■ **Énoncé A**
Recopiez le passage du texte sur l'écriture marocaine d'expression française qui commence à « Des écrivains marocains » et se termine à « d'un réalisme bilingue. ».

--- Texte de la page ---

Rabia LAMRANY-ALAOUI

 

Faculté des Sciences de l'Education, Rabat.

 

 

 

 

 

 

 

 

LE "REEL" ET L'ECRITURE MAROCAINE

 

D'EXPRESSION FRANCAISE

 

 

 

 

 

 

     Des écrivains marocains dans certaines de leurs oeuvres ont en­tretenu l'illusion du vécu et, par voie de conséquence, ont établi un certain rapport au "réel". Nous pensons notamment au Passé simple de Driss Chraïbi, à La mémoire tatouée de Abdelkébir Khatibi, à Harrouda de Ta­har Benjelloun, à Messaouda de Abdelhak Serhane. Au cours de cette intervention, la notion de "réalisme" et celle de "création" se profileront et seront incontournables. Je ne tenterai pas de les résoudre mais j' y ajoute simplement une autre difficulté, celle d'un réalisme bilingue.

--- Données de l'exercice ---

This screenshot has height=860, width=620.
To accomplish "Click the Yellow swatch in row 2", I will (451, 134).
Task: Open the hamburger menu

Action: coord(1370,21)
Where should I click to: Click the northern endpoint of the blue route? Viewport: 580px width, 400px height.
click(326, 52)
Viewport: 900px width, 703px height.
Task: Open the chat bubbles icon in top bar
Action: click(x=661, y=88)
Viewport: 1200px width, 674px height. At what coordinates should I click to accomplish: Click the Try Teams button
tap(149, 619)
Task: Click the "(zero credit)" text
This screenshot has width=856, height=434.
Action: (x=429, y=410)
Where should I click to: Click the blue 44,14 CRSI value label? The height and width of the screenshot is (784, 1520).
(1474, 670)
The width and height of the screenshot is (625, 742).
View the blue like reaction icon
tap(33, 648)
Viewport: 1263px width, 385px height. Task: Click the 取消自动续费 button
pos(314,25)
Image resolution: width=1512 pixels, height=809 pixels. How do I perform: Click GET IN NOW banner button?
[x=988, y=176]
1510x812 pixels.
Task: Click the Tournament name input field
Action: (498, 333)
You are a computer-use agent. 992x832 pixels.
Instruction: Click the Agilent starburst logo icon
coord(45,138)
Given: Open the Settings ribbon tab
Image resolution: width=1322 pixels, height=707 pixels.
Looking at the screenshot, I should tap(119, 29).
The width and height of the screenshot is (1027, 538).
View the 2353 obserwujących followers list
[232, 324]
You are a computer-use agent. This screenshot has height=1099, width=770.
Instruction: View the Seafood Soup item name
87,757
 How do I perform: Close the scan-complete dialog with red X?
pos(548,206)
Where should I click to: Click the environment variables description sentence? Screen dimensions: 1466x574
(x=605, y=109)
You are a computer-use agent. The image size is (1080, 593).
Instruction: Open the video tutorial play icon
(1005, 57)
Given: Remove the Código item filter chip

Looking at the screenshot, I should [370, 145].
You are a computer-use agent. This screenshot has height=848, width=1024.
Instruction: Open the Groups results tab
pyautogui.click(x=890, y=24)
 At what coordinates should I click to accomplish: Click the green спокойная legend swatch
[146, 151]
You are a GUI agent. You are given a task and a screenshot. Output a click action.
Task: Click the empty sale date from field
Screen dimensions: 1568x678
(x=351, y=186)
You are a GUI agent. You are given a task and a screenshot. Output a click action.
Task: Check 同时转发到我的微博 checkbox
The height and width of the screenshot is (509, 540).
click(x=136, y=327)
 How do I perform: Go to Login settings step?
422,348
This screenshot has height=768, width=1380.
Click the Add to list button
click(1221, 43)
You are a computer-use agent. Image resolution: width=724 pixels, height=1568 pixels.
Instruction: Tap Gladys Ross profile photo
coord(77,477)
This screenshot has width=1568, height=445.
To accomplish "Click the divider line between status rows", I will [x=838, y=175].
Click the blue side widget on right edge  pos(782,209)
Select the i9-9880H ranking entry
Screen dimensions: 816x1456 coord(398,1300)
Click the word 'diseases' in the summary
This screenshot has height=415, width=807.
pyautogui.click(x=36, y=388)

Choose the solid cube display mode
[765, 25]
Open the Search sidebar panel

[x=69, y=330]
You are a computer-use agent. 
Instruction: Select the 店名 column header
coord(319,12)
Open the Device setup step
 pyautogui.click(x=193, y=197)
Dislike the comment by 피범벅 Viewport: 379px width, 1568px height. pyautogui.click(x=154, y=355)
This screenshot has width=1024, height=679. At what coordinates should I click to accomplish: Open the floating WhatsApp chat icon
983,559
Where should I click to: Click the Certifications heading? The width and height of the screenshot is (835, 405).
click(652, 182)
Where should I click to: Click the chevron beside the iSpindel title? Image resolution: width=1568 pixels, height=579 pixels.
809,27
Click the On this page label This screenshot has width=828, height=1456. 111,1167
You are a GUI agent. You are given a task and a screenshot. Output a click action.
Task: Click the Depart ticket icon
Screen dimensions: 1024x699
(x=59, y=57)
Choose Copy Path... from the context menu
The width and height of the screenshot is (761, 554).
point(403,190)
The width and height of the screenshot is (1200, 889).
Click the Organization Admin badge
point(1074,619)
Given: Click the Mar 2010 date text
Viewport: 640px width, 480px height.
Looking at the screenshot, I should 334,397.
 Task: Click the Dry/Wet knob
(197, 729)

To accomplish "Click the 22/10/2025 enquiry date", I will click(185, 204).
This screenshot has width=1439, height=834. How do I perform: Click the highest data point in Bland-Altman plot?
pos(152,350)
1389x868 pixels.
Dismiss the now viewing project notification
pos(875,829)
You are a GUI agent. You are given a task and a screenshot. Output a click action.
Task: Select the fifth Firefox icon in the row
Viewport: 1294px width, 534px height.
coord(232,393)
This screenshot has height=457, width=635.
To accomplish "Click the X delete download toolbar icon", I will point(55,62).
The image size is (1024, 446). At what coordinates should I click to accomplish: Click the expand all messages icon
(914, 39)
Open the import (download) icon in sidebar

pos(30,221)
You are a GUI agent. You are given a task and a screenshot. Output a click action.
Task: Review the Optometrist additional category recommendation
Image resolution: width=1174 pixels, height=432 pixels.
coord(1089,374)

---

■ **Énoncé B**
Convertissez en CSV à deux colonnes, « consigne » et « reponse », les entrées qui vont de la ligne contenant « The image size is (1024, 446). » jusqu'à la fin des entrées, bornes incluses. Mettez une ligne par entrée, chaque champ entre guillemets et les retours à la ligne remplacés par des espaces.

■ **Résultat A**
Des écrivains marocains dans certaines de leurs oeuvres ont en­tretenu l'illusion du vécu et, par voie de conséquence, ont établi un certain rapport au "réel". Nous pensons notamment au Passé simple de Driss Chraïbi, à La mémoire tatouée de Abdelkébir Khatibi, à Harrouda de Ta­har Benjelloun, à Messaouda de Abdelhak Serhane. Au cours de cette intervention, la notion de "réalisme" et celle de "création" se profileront et seront incontournables. Je ne tenterai pas de les résoudre mais j' y ajoute simplement une autre difficulté, celle d'un réalisme bilingue.

■ **Résultat B**
consigne,reponse
"The image size is (1024, 446). At what coordinates should I click to accomplish: Click the expand all messages icon","(914, 39)"
"Open the import (download) icon in sidebar","pos(30,221)"
"You are a GUI agent. You are given a task and a screenshot. Output a click action. Task: Review the Optometrist additional category recommendation Image resolution: width=1174 pixels, height=432 pixels.","coord(1089,374)"